■ Saved data entries
□ □ □ □
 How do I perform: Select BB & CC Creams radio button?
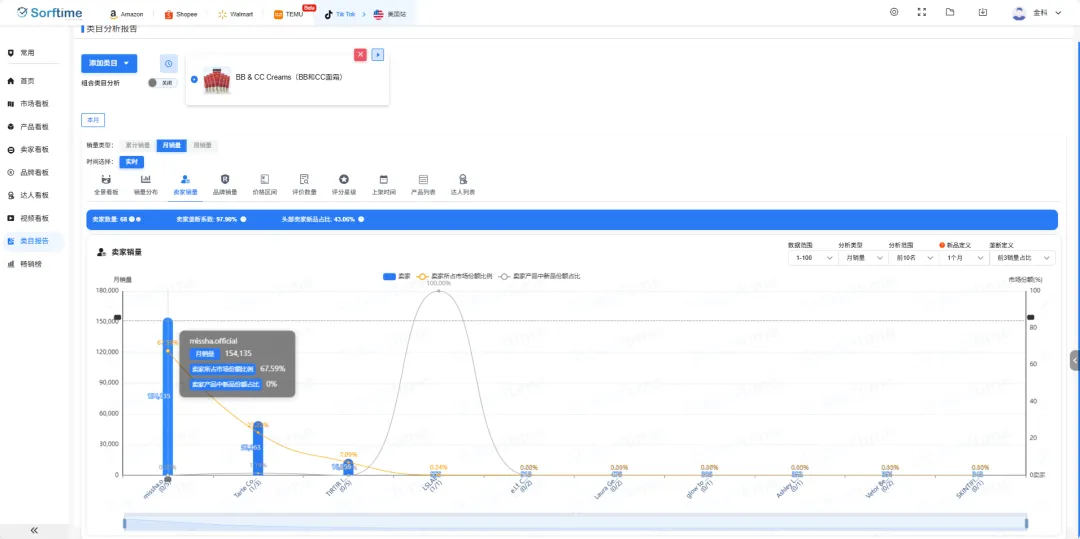point(194,79)
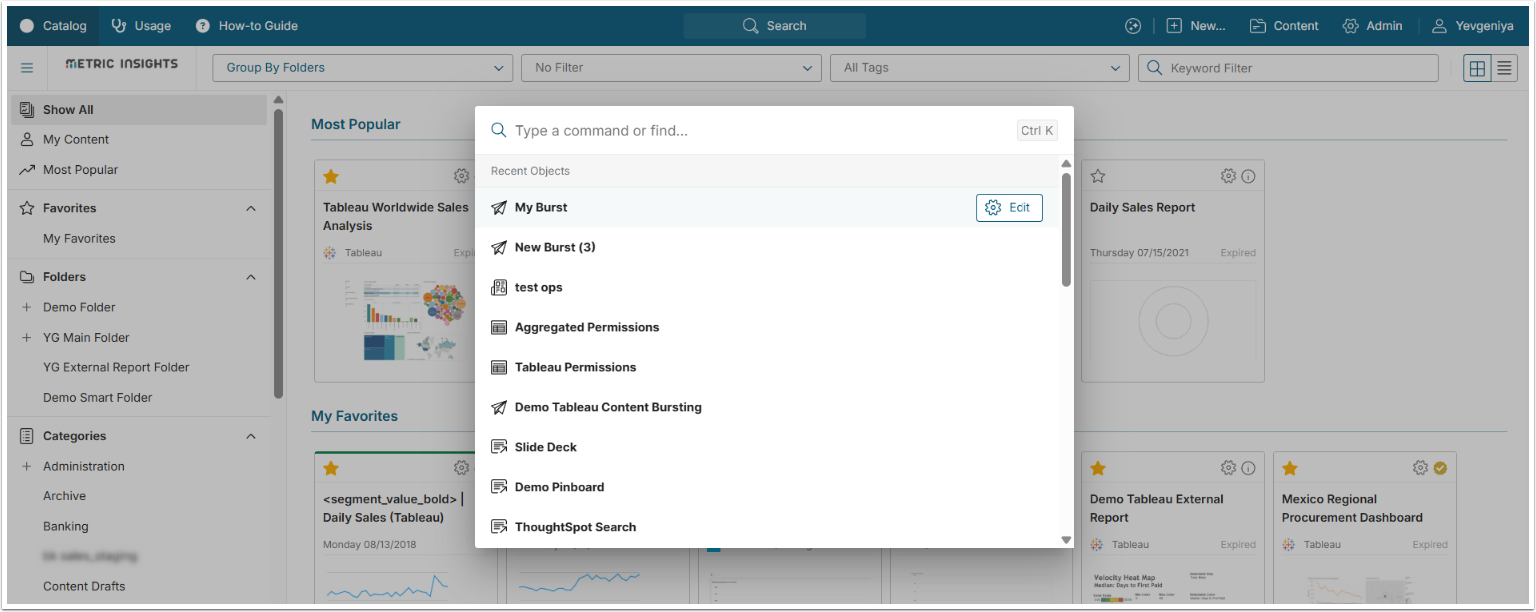The height and width of the screenshot is (612, 1536).
Task: Click the command palette search field
Action: tap(760, 131)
□ □ □ □
■ Work instruction
Pictures aside, every entry above must be repeated exactly.

■ Problem solution
 How do I perform: Select BB & CC Creams radio button?
point(194,79)
The height and width of the screenshot is (612, 1536).
Task: Click the command palette search field
Action: tap(760, 131)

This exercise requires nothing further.